Teyze; seni nasıl tanımam kızımın arkadaşıydın küçükken çok yalancıydın .. okulda kopya çekerdin komşuların tavuklarını çalardın , Avukat çok bozulur.
Bu defa karşı tarafın avukatı sorar " teyze yoksa benide mi tanıyorsun? Teyze" " seni de tanıyorum , anneni döver elinden parasını alırdın"
Bunları duyan hakim rahatsız olur ve avukatları yanına çağırır..
"Ulan eğer bu kadın beni de tanırsa ikinizi de tutuklarım"
Biz de kimin ne olduğunu çok iyi biliyoruz da. İşte o cümledeki "da" herşeyi bozuyor. Kimin ne olduğunu gençliğini geçmişini gelecegini yedi sülalesini çok çok iyi biliyoruz bilmesine de derdimizi anlatamıyoruz Marko Paşa'ya!

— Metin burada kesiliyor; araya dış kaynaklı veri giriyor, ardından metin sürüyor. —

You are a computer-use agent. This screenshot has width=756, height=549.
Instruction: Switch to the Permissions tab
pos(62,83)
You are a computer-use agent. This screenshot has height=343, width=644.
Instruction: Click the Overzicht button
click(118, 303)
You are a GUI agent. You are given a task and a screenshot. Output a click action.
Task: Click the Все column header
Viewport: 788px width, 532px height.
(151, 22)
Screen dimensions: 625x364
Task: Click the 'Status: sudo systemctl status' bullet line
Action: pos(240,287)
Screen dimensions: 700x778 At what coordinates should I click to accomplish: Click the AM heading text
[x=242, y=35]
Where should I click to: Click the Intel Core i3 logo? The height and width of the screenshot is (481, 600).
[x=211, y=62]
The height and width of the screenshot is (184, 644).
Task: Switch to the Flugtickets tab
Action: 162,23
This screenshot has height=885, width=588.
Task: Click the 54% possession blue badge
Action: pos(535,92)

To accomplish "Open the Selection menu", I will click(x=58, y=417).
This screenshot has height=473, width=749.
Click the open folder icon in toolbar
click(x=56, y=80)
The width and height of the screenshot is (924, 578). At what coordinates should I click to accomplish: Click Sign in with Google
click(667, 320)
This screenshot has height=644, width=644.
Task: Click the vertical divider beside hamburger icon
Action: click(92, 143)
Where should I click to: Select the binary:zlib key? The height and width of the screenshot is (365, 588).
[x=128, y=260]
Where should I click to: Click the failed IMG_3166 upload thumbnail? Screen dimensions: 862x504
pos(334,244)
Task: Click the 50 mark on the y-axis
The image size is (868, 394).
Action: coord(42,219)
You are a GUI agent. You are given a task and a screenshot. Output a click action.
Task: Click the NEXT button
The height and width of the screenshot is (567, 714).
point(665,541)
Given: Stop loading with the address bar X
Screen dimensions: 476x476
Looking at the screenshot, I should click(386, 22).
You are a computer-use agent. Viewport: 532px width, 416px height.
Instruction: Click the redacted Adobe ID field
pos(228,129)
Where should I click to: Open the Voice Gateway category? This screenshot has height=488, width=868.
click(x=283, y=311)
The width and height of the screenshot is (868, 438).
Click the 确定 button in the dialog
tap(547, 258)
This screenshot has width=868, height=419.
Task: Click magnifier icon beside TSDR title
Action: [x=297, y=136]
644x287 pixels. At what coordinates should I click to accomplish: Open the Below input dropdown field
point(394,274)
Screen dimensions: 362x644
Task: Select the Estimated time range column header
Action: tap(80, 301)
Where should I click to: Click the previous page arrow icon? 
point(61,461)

Hani bir söz var ya katran şeker olmaz diye hah tam öyle katranı şeker olacak diye kaynatıp duruyoruz. Biz de biliyoruz nafile olduğunu bütün çabaların. Biliyoruz bilmesine yine de " oy" deyip yutkunur eğeriz başımızı.
Beka nedir biliriz bilmesine de saplantılı bir aşk yaşadığımız için belki bizim bilmediklerimiz var deyip kandırırız yüreğimizi.
Bunlardan cacık olmayacak hıyarlar olduğunu biliriz bilmesine de yine de koşarız başka çare mi var diyerek.
Parsel parsel satılırken ülkenin toprakları biz vatan millet Adapazarı edebiyatı çok severiz. Bir de iki keklik örterse kaya başında değme keyfimize.
Sınırlarımız yol geçen hanı. Gelen geçiyor giden geçiyor.
Ekonomik durumumuz tam uçuş modunda. Havalandık pilotun kolu çekmesini hostesin kemerlerinizi bağlayın komutunu bekliyoruz. Uçacaksın uçacaksın derken uçtuk mu? Uçtuk.
Koydular mı? He ya hemi de iyi…
Bütün bunlar sürpriz mi? Elbette hayır. Erzurumlu teyze gibi hırsızı da biliyoruz ana babasına ihanet edeni de. Lakin " de" var işte.